### Exercise details
Please express the records below as a JSON list of strings, one string per line, leaving out blank lines.

### Dataset entries
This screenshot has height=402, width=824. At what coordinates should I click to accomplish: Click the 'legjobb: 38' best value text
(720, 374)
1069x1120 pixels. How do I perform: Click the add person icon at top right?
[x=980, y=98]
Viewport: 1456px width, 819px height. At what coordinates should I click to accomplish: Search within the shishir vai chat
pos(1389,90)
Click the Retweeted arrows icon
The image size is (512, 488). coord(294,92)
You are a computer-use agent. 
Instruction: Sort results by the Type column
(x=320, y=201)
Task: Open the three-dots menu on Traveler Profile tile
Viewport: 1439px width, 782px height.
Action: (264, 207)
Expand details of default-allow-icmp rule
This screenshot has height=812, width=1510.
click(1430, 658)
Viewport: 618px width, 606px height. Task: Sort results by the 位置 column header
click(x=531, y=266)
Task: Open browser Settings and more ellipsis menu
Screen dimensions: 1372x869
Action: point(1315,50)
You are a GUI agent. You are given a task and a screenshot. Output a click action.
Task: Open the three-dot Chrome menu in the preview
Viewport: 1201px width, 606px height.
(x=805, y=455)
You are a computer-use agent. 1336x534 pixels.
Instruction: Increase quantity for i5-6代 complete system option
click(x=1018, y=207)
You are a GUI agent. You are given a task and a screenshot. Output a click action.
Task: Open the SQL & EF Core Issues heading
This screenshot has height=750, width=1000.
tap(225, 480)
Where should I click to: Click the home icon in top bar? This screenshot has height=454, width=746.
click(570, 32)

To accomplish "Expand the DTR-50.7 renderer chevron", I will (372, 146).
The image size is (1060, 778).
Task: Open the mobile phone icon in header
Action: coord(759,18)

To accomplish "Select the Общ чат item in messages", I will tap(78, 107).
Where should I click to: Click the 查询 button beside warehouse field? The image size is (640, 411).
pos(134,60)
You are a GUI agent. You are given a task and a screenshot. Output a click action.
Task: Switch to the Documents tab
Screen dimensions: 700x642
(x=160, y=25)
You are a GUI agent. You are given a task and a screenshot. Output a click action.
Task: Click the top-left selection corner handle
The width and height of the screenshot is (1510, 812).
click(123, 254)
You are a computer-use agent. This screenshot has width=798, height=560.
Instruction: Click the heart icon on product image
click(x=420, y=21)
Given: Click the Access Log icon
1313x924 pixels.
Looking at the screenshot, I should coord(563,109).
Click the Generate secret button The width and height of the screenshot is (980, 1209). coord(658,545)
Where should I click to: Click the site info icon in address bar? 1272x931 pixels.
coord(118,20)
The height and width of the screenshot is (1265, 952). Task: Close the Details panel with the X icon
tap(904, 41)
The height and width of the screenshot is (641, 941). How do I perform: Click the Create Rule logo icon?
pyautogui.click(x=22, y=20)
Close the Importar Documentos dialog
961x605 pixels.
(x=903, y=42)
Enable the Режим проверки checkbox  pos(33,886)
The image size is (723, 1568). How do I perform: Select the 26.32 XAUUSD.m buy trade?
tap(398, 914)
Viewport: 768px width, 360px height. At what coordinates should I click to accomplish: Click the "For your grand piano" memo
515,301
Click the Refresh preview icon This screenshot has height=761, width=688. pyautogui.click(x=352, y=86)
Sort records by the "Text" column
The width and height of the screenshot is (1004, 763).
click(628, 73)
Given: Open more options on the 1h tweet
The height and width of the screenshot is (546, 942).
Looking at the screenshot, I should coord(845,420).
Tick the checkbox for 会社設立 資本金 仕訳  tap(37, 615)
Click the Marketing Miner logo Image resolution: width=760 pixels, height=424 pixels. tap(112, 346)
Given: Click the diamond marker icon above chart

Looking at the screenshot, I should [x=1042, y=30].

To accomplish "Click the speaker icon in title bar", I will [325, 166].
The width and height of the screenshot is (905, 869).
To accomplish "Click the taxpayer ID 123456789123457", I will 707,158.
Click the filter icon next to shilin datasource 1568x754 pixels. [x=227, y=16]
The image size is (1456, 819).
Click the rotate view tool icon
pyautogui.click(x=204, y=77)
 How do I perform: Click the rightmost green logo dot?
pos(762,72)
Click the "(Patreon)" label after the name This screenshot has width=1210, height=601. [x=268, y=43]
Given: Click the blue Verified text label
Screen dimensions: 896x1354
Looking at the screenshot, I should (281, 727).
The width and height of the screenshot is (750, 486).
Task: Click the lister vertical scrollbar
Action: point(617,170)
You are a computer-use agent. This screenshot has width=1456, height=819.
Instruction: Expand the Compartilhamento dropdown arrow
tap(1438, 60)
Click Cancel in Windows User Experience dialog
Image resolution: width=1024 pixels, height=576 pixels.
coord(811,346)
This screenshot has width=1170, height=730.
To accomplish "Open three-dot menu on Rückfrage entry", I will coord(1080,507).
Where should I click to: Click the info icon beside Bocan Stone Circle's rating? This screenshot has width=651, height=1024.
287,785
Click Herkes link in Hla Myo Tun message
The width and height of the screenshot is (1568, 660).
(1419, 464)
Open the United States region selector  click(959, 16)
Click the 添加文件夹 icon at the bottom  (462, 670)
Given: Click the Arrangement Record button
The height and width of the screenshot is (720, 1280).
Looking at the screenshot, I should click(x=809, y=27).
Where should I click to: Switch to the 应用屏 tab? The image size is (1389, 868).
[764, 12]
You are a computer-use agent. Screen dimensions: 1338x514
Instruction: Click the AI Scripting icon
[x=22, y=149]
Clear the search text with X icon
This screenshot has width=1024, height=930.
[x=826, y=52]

### Response
[
  "This screenshot has height=402, width=824. At what coordinates should I click to accomplish: Click the 'legjobb: 38' best value text",
  "(720, 374)",
  "1069x1120 pixels. How do I perform: Click the add person icon at top right?",
  "[x=980, y=98]",
  "Viewport: 1456px width, 819px height. At what coordinates should I click to accomplish: Search within the shishir vai chat",
  "pos(1389,90)",
  "Click the Retweeted arrows icon",
  "The image size is (512, 488). coord(294,92)",
  "You are a computer-use agent. ",
  "Instruction: Sort results by the Type column",
  "(x=320, y=201)",
  "Task: Open the three-dots menu on Traveler Profile tile",
  "Viewport: 1439px width, 782px height.",
  "Action: (264, 207)",
  "Expand details of default-allow-icmp rule",
  "This screenshot has height=812, width=1510.",
  "click(1430, 658)",
  "Viewport: 618px width, 606px height. Task: Sort results by the 位置 column header",
  "click(x=531, y=266)",
  "Task: Open browser Settings and more ellipsis menu",
  "Screen dimensions: 1372x869",
  "Action: point(1315,50)",
  "You are a GUI agent. You are given a task and a screenshot. Output a click action.",
  "Task: Open the three-dot Chrome menu in the preview",
  "Viewport: 1201px width, 606px height.",
  "(x=805, y=455)",
  "You are a computer-use agent. 1336x534 pixels.",
  "Instruction: Increase quantity for i5-6代 complete system option",
  "click(x=1018, y=207)",
  "You are a GUI agent. You are given a task and a screenshot. Output a click action.",
  "Task: Open the SQL & EF Core Issues heading",
  "This screenshot has height=750, width=1000.",
  "tap(225, 480)",
  "Where should I click to: Click the home icon in top bar? This screenshot has height=454, width=746.",
  "click(570, 32)",
  "To accomplish \"Expand the DTR-50.7 renderer chevron\", I will (372, 146).",
  "The image size is (1060, 778).",
  "Task: Open the mobile phone icon in header",
  "Action: coord(759,18)",
  "To accomplish \"Select the Общ чат item in messages\", I will tap(78, 107).",
  "Where should I click to: Click the 查询 button beside warehouse field? The image size is (640, 411).",
  "pos(134,60)",
  "You are a GUI agent. You are given a task and a screenshot. Output a click action.",
  "Task: Switch to the Documents tab",
  "Screen dimensions: 700x642",
  "(x=160, y=25)",
  "You are a GUI agent. You are given a task and a screenshot. Output a click action.",
  "Task: Click the top-left selection corner handle",
  "The width and height of the screenshot is (1510, 812).",
  "click(123, 254)",
  "You are a computer-use agent. This screenshot has width=798, height=560.",
  "Instruction: Click the heart icon on product image",
  "click(x=420, y=21)",
  "Given: Click the Access Log icon",
  "1313x924 pixels.",
  "Looking at the screenshot, I should coord(563,109).",
  "Click the Generate secret button The width and height of the screenshot is (980, 1209). coord(658,545)",
  "Where should I click to: Click the site info icon in address bar? 1272x931 pixels.",
  "coord(118,20)",
  "The height and width of the screenshot is (1265, 952). Task: Close the Details panel with the X icon",
  "tap(904, 41)",
  "The height and width of the screenshot is (641, 941). How do I perform: Click the Create Rule logo icon?",
  "pyautogui.click(x=22, y=20)",
  "Close the Importar Documentos dialog",
  "961x605 pixels.",
  "(x=903, y=42)",
  "Enable the Режим проверки checkbox  pos(33,886)",
  "The image size is (723, 1568). How do I perform: Select the 26.32 XAUUSD.m buy trade?",
  "tap(398, 914)",
  "Viewport: 768px width, 360px height. At what coordinates should I click to accomplish: Click the \"For your grand piano\" memo",
  "515,301",
  "Click the Refresh preview icon This screenshot has height=761, width=688. pyautogui.click(x=352, y=86)",
  "Sort records by the \"Text\" column",
  "The width and height of the screenshot is (1004, 763).",
  "click(628, 73)",
  "Given: Open more options on the 1h tweet",
  "The height and width of the screenshot is (546, 942).",
  "Looking at the screenshot, I should coord(845,420).",
  "Tick the checkbox for 会社設立 資本金 仕訳  tap(37, 615)",
  "Click the Marketing Miner logo Image resolution: width=760 pixels, height=424 pixels. tap(112, 346)",
  "Given: Click the diamond marker icon above chart",
  "Looking at the screenshot, I should [x=1042, y=30].",
  "To accomplish \"Click the speaker icon in title bar\", I will [325, 166].",
  "The width and height of the screenshot is (905, 869).",
  "To accomplish \"Click the taxpayer ID 123456789123457\", I will 707,158.",
  "Click the filter icon next to shilin datasource 1568x754 pixels. [x=227, y=16]",
  "The image size is (1456, 819).",
  "Click the rotate view tool icon",
  "pyautogui.click(x=204, y=77)",
  " How do I perform: Click the rightmost green logo dot?",
  "pos(762,72)",
  "Click the \"(Patreon)\" label after the name This screenshot has width=1210, height=601. [x=268, y=43]",
  "Given: Click the blue Verified text label",
  "Screen dimensions: 896x1354",
  "Looking at the screenshot, I should (281, 727).",
  "The width and height of the screenshot is (750, 486).",
  "Task: Click the lister vertical scrollbar",
  "Action: point(617,170)",
  "You are a computer-use agent. This screenshot has width=1456, height=819.",
  "Instruction: Expand the Compartilhamento dropdown arrow",
  "tap(1438, 60)",
  "Click Cancel in Windows User Experience dialog",
  "Image resolution: width=1024 pixels, height=576 pixels.",
  "coord(811,346)",
  "This screenshot has width=1170, height=730.",
  "To accomplish \"Open three-dot menu on Rückfrage entry\", I will coord(1080,507).",
  "Where should I click to: Click the info icon beside Bocan Stone Circle's rating? This screenshot has width=651, height=1024.",
  "287,785",
  "Click Herkes link in Hla Myo Tun message",
  "The width and height of the screenshot is (1568, 660).",
  "(1419, 464)",
  "Open the United States region selector  click(959, 16)",
  "Click the 添加文件夹 icon at the bottom  (462, 670)",
  "Given: Click the Arrangement Record button",
  "The height and width of the screenshot is (720, 1280).",
  "Looking at the screenshot, I should click(x=809, y=27).",
  "Where should I click to: Switch to the 应用屏 tab? The image size is (1389, 868).",
  "[764, 12]",
  "You are a computer-use agent. Screen dimensions: 1338x514",
  "Instruction: Click the AI Scripting icon",
  "[x=22, y=149]",
  "Clear the search text with X icon",
  "This screenshot has width=1024, height=930.",
  "[x=826, y=52]"
]